For all benefits, we encourage people to provide any relevant evidence at the outset of their claim. This includes letters from their outpatient clinic or specialist; or information from other professionals involved in their care, e.g., support workers or carers. Healthcare professionals who carry out the assessment are expected to seek further evidence if it may help them to provide advice without requiring the claimant to attend a face-to-face, telephone, or video assessment. Whenever it is possible to assess a claimant on the basis of paper evidence alone, we will do so. Increased use of paper assessments is also helping to reduce waiting times.

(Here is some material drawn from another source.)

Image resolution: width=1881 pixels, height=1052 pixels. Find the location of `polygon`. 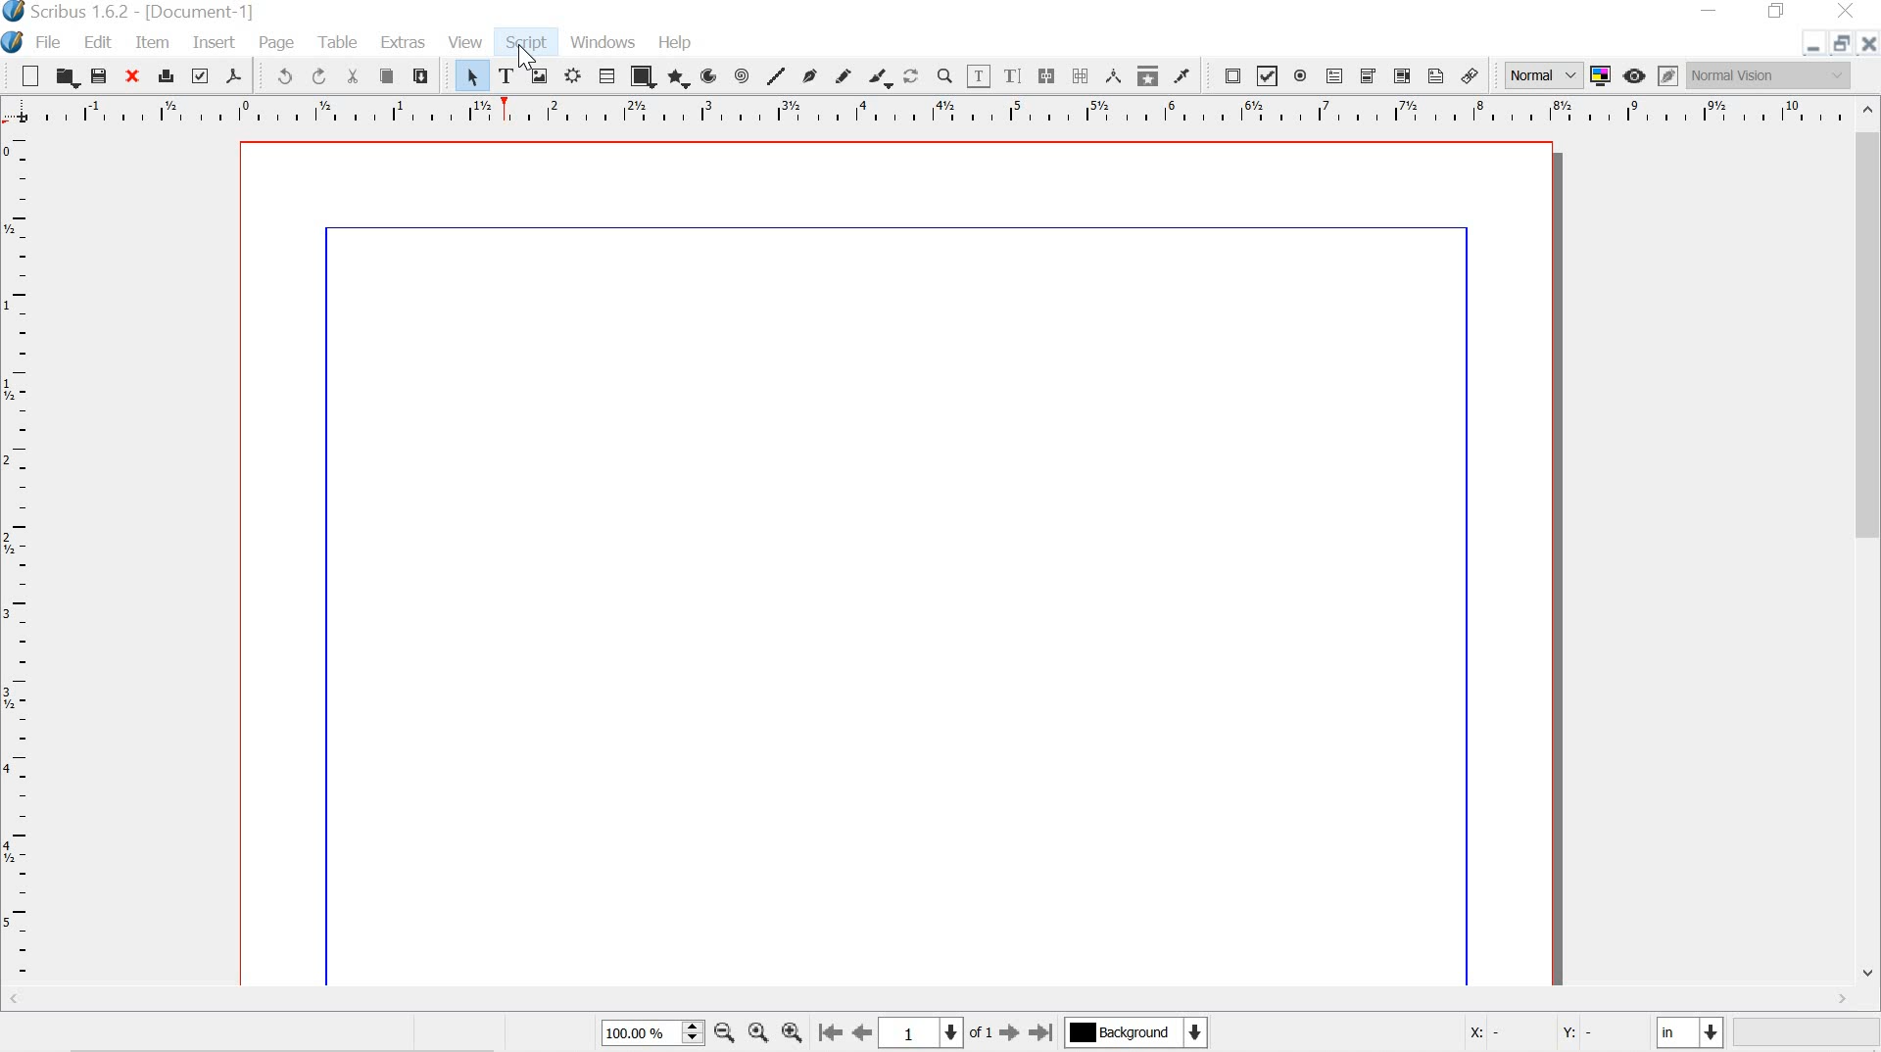

polygon is located at coordinates (680, 78).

The assessor’s role is to evaluate the effects of a claimant’s health condition or disability on their ability to perform everyday activities, and/or to advise DWP whether the evidence, including that provided by a doctor, supports the legislative intent of the benefit in question. Factual information from a clinician about an individual’s diagnosis or treatment can be helpful, but is often not sufficient to determine entitlement to benefit. We do not expect clinicians to have an expert knowledge of the benefit system; their role is to diagnose and treat a person’s illness.

DWP provides fast-track access to certain benefits for people nearing the end of their lives through special benefit rules (or “the Special Rules”). These enable people who are nearing the end of their lives to get faster, easier access to certain benefits without needing to attend an assessment; serve waiting periods; and in most cases, receive the highest rate of benefit. The Special Rules are now being changed to apply to people who have 12 months or less to live, instead of 6 months or less. These changes are well underway. From 4 April 2022, the Government changed eligibility for Special Rules access in UC and ESA. The Social Security (Special Rules for End of Life) Act 2022 enables similar changes for PIP, Disability Living Allowance and Attendance Allowance.

We continue to review our benefit processes and procedures, for example, in 2021 we published Shaping Future Support: The Health and Disability Green Paper. This explored how the benefits system can better meet the needs of disabled people and those with health conditions. It also considered how to build a system that enables people to live independently and move into work where possible.

Looking ahead, we want to test a new Severe Disability Group so that some people can benefit from a simplified process without needing to complete a detailed application form or go through an assessment. We will work directly with disabled people and people with health conditions to develop and test the approach. This will ensure that it delivers the desired improvements. We will consider the test results alongside the responses to the Green Paper when determining whether the policy should be rolled out further.

We received over 4,500 responses to the public consultation, and we are grateful to the individuals and organisations who contributed. We will respond with a White Paper in the coming months.